Tuesday, August 30, 2016

The Dark Side of Ecotourism: The Batwa of Uganda

Mount Muhabura, credit: T. Trenchard
Uganda can now boast of a thriving tourism industry as animal lovers from all over the world flock to the Virunga volcanoes [photo] to catch a glimpse of the iconic mountain gorillas that live there.  The trade amounts to $34 million a year, no small change in a country still recovering from the effects of a devastating genocide and the insanity of Idi Amin.  Of the $800 a foreign tourist pays for the privilege of trekking to the gorillas' home forest, only $8 of that goes to local development, but nothing directly to the Batwa, the famous "pygmy" tribe of the central African rainforest.  An elder interviewed by the BBC said he thinks the Ugandan government cares more about the gorillas than helping his displaced people, forced to abandon their traditional forest homes to make space for the gorillas.  Gorillas, since they are intelligent primates, are extremely sensitive to man's presence, and Uganda wildlife authorities says the Batwa's eviction two decades ago has resulted in increased gorilla population.  Although the Batwa did not hunt the gorillas, their snares and traps posed a danger.

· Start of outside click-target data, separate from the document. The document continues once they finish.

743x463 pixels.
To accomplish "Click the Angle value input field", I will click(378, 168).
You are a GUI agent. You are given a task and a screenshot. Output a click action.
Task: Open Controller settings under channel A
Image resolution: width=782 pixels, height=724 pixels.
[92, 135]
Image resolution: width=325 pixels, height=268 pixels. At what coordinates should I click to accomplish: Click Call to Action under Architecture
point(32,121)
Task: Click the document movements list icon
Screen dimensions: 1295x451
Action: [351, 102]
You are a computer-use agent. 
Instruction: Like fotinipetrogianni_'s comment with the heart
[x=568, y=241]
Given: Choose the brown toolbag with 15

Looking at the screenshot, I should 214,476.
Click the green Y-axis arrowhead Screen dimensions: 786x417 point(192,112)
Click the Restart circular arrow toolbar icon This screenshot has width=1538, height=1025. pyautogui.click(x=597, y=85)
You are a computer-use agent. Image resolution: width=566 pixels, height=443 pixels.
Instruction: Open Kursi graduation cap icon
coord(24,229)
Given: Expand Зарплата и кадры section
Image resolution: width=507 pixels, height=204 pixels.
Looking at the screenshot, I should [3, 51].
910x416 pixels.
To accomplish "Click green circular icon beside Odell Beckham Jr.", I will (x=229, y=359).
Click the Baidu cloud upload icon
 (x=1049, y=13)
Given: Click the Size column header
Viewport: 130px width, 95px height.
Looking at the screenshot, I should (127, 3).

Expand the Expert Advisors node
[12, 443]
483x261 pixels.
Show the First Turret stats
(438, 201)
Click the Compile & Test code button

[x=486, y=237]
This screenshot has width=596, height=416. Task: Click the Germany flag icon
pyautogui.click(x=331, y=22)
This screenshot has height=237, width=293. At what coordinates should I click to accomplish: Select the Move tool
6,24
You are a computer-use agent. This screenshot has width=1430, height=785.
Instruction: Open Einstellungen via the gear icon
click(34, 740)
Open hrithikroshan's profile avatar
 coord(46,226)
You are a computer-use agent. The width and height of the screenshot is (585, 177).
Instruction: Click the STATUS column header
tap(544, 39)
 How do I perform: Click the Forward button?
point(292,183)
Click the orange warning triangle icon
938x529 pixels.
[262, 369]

a Batwa hut on the volcanic plains, credit: A. D'Unienville
To the Batwa, first evicted by British colonial authorities from forest reserves they established, the forest is everything.  It provided them with plentiful and various foods--meat, honey, fruits--skins to keep them warm in the cold, rainy climate, and medicines to treat their illnesses and wounds.  The spirits of their ancestors protected them in their forest homes.  That culture has disappeared.

Batwa child lives in squalor, credit A. D'Unienville
The Batwa were moved out without compensation to cleared lands and villages where they feel completely lost.  As hunter-gatherers in a rich ecosystem, Batwas know little about cultivation or stock herding.  They have a deep desire to return to their ancestral forest home.  A UN aid worker says their cultural disruption, has made them completely dependent on the state for aid.  The three to seven thousand remaining Batwa live in abject poverty and their child mortality rate is very high.  Some try to scrape a living from agricultural labor which is poorly paid; others attempt to live off the booming tourist trade by dressing in fake skins and dancing for tourists.  It is a demeaning spectacle that has very little authentic content.  This story line is a familiar path trod by animal species marginalized by man' greed, but now it his happening to his own in Uganda.  The Batwa, their homes taken away for a good purpose, deserve help from their government and they should get it.